Although infection of the central nervous system by pathogens such as viruses may increase AD risk, it is yet to be determined whether this phenomenon is applicable to all cases of sporadic AD and whether it is a primary trigger for AD onset. Lastly, the antimicrobial protection hypothesis provides insight into a potential physiological role for Aβ peptides, but how Aβ/microbial interactions affect AD pathogenesis during aging awaits further validation. Nevertheless, this hypothesis cautions potential adverse effects in Aβ-targeting therapies by hindering potential roles for Aβ in anti-viral protection.
Unlike familial AD, sporadic AD may evolve from a combination of various genetic and environmental factors. Neuroinflammation, tau pathogenesis, and viral infection have all been implicated to play important roles in AD; however, these factors do not appear to be pathogenic triggers that are specifically relevant to AD. Thus, specific causal mechanisms that drive AD onset have yet to be clearly defined, which may lead to the identification of new therapeutic targets. It is now widely accepted that sporadic AD is a complicated syndrome.
It seems that the correct hypothesis should explain the recent finding that frequent sauna use dramatically reduces Alzheimer's risk. Possibly, sauna heat mimics the anti-viral effects of fever.
And yet Finland which has the highest use of sauna in the world also has the highest rate of dementia in the world.
Be careful with statistics, according to the following, I would conclude that dementia/Alzheimer's is concentrated in those who do not use the sauna --
Sauna bathing is inversely associated with dementia and Alzheimer's disease in middle-aged Finnish men.
Also interesting is that there are similar results for Japanese who frequent the hot baths. And, possibly related, are the recent finding that anti-viral drugs appear to slow Alzheimer's progression in some.
I have studied AD for many years and when the viral theory first presented itself back around 2010 I did not give it much credence. FYI .. There were other references to possible virus cause as far back as the early 1900s but not via studies. Anyway over the last year much has changed and it appears that Herpes virus 6 & 7a seems to be quite common in AD brains.
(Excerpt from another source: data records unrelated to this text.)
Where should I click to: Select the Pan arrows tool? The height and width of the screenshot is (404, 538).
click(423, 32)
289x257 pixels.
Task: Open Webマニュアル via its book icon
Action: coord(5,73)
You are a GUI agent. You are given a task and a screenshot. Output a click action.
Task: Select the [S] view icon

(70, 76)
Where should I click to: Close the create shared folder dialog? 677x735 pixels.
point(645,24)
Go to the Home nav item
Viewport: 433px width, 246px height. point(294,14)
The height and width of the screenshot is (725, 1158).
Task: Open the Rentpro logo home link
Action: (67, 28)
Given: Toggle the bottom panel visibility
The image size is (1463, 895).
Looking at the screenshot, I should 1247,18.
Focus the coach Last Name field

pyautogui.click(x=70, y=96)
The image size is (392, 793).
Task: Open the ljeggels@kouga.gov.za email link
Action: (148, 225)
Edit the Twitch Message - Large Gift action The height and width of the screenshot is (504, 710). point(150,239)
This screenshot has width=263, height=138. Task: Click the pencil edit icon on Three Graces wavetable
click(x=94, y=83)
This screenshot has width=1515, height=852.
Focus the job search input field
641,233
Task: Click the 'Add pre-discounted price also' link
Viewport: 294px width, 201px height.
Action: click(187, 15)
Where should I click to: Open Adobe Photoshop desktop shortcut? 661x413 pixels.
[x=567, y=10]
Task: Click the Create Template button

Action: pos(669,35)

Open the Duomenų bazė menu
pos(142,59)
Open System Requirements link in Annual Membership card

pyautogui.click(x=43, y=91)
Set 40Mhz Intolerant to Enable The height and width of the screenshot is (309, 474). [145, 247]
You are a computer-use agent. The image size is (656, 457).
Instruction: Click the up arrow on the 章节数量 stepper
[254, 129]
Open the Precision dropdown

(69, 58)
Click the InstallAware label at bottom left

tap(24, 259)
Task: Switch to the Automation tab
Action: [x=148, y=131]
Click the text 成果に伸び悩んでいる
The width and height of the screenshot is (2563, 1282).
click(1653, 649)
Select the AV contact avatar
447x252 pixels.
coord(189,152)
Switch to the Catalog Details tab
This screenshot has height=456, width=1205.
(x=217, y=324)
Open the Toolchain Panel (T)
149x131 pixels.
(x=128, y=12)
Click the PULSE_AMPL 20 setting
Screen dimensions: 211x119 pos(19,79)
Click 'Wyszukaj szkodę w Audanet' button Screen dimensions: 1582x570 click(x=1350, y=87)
It makes sense when you compare it to a similar virus condition with shingles, which lays dormant for decades. Treatment is supporting this to some degree as well. Minocycline, an old line antibiotic, seems to have positive effect, not just on AD but also a number of neuro related maladies like Parkinson's, depression, etc. It's possible that the mincocyline is working as an anti inflammatory as well as an antibiotic, and some have speculated that it's metabolism produces a protein that is the effective part. Either way it appears that mincocyline is one of few drugs/supplements that seems to help.
I believe that APOE4 breaks down the pericytes around the BBB and that allows the virus into the brain. Of course similar things can happen via trauma or other means as well but there has to be an underlying reason for APOE4 to be so instrumental.